Umay gülerek bana döndü, "İşte bak, iddialı konuşuyorsun ama adamlar seni takip ediyor," dedi.

Tam cevap verecekken Yaseminka içerden seslendi, "Ooo, hanımefendi şımartılmış olarak geliyor! Neyse, yemeğiniz hazır. Hadi içeri geçin, açsınızdır."

Umay hafifçe başını sallayıp gülümsedi. O an, o küçük an, ne hastalık ne bekleyen beş gün, hiçbir şey yok gibiydi.

Savaşın içinde de olsa, insanın ailesinin olması başka bir şeydi.

Elimi Umay’ın sırtına koydum. "Hadi bakalım, içeri geçelim. Bugün şımartılmayı hak ettin."

Ve biz, hayatın bize sunduğu o küçük molaya adım attık.

Kapıyı açtığımızda sıcak bir ev havası, mis gibi yemek kokusu ve tanıdık sesler bizi karşıladı.

Bütün tim oradaydı.

Burak mutfakta Yaseminka’ya bir şeyler anlatırken gereksiz el kol hareketleri yapıyor, Ulaş kanepeye yayılmış Aybars’ı güldürüyordu. İlteriş ise her zamanki gibi sessiz ama gözlemciydi, bir köşede oturmuş olan biteni izliyordu.

Ve hatta… Umut bile.

Bizim evin kadim bekçisi, sokaktan sahiplendiğimiz sarman kedi, İlteriş’in evinin ortasında kıvrılmış, kuyruğunu rahatça sallıyordu.

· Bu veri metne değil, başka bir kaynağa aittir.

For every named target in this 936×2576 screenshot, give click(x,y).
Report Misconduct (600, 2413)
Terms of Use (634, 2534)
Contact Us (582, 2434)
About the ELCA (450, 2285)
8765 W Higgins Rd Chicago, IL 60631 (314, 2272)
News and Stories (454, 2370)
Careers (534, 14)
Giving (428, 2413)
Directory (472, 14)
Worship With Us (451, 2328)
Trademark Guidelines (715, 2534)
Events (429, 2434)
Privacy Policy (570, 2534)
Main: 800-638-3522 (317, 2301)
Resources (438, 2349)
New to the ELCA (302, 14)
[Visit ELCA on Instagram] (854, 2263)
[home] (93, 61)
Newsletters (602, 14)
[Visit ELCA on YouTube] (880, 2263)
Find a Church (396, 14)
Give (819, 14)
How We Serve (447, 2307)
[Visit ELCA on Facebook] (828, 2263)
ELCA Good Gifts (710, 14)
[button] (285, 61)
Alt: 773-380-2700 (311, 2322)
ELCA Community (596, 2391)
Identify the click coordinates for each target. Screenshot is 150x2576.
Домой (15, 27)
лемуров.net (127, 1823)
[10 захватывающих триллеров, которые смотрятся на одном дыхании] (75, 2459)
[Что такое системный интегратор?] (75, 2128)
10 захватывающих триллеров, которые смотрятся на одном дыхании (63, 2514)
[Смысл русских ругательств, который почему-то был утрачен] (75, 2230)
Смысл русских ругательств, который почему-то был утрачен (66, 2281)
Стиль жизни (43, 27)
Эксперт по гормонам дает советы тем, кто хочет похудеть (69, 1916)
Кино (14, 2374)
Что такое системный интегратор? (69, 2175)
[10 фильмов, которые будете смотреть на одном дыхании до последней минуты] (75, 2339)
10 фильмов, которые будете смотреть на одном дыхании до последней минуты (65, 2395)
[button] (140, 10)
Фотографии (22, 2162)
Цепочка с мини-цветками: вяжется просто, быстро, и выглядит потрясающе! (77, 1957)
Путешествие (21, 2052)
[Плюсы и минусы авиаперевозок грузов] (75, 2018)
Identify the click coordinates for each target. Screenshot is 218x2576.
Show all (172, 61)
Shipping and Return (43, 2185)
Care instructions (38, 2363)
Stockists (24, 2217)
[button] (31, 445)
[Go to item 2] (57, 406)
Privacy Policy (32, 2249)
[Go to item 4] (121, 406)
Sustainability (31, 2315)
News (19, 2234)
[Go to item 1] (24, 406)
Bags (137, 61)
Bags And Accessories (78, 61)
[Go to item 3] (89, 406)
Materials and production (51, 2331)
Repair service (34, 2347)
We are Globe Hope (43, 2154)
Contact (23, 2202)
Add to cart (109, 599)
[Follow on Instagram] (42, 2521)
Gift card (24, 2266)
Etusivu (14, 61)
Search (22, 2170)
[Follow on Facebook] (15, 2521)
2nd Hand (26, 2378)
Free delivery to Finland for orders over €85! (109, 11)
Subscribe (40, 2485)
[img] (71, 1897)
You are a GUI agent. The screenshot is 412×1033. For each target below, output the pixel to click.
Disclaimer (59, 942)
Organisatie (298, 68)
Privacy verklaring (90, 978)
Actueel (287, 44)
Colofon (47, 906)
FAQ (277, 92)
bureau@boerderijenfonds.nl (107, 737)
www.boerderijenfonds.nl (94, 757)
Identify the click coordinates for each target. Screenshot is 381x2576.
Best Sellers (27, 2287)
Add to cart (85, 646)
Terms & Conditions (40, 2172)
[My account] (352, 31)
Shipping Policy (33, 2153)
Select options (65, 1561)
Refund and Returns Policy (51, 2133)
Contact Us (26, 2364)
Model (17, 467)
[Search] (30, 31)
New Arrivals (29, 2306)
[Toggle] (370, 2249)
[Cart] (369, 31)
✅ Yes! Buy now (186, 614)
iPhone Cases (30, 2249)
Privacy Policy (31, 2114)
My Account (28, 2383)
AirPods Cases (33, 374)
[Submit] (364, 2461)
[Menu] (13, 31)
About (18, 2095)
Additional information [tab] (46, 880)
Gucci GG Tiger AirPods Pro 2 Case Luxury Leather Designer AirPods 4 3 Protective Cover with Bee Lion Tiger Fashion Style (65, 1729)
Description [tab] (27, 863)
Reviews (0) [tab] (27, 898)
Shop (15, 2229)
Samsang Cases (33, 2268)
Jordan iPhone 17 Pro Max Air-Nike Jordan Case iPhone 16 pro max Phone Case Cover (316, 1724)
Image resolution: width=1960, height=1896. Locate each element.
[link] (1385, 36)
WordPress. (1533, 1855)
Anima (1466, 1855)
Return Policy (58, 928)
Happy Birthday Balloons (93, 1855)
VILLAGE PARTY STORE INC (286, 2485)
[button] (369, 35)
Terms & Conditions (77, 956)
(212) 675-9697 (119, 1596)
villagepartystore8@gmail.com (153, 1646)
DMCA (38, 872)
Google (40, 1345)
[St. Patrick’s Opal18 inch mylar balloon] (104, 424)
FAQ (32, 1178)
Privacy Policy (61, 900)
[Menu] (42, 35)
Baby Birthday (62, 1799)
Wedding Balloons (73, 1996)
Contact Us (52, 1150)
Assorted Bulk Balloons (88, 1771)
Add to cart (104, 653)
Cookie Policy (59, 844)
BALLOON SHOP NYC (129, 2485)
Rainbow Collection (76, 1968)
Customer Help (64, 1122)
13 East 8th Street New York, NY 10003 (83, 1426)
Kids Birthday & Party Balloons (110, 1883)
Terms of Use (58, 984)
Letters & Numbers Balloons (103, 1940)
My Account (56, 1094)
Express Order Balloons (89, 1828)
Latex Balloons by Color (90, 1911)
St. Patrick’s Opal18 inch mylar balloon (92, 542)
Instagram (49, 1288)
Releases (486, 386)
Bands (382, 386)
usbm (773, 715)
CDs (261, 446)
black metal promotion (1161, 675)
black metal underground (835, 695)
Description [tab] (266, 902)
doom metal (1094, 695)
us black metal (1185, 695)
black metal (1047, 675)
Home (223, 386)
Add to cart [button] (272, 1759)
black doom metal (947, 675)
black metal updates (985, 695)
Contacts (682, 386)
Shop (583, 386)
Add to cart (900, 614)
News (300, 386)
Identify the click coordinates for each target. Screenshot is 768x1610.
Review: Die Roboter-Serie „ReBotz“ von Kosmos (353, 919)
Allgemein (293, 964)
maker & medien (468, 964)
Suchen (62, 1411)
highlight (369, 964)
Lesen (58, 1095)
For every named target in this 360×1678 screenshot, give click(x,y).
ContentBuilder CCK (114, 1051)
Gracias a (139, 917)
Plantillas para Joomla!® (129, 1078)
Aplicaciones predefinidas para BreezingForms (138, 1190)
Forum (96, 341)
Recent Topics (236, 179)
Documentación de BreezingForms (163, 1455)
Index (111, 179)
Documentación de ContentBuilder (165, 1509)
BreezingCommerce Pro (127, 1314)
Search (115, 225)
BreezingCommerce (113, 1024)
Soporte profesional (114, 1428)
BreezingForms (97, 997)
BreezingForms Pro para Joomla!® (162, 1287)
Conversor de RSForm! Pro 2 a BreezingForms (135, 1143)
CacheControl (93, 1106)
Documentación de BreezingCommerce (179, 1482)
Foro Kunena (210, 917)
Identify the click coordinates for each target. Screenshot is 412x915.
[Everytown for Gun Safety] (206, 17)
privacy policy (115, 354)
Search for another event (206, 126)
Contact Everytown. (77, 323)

Umay içeri adım atınca herkes bir anlık sessizleşti. Gözler üzerindeydi. Ama bu bir merak ya da endişe bakışı değil, "Biz buradayız" diyen bakışlardı.

Yaseminka hemen yanımıza geldi, Umay’ın elini tuttu. “Açsınızdır, hadi oturun. Yemeği sen yapmadın diye biraz alışık olmayabilirsin ama idare et,” dedi gülerek.

Umay hafifçe başını salladı, gözleri biraz nemliydi ama gülümsüyordu. "Ne kadar kötü olabilir ki?" diye şakalaşarak içeri geçti.

Ben ise bir an durup etrafı izledim.

Savaşın ortasında ama güvendeydik. Hastalık, belirsizlik, beş gün sürecek o cehennemî bekleyiş… Bütün bunların ortasında bile, Umay’ın, Aybars’ın ve hatta Tunahan’ın yalnız olmadığını görmek içimi rahatlattı.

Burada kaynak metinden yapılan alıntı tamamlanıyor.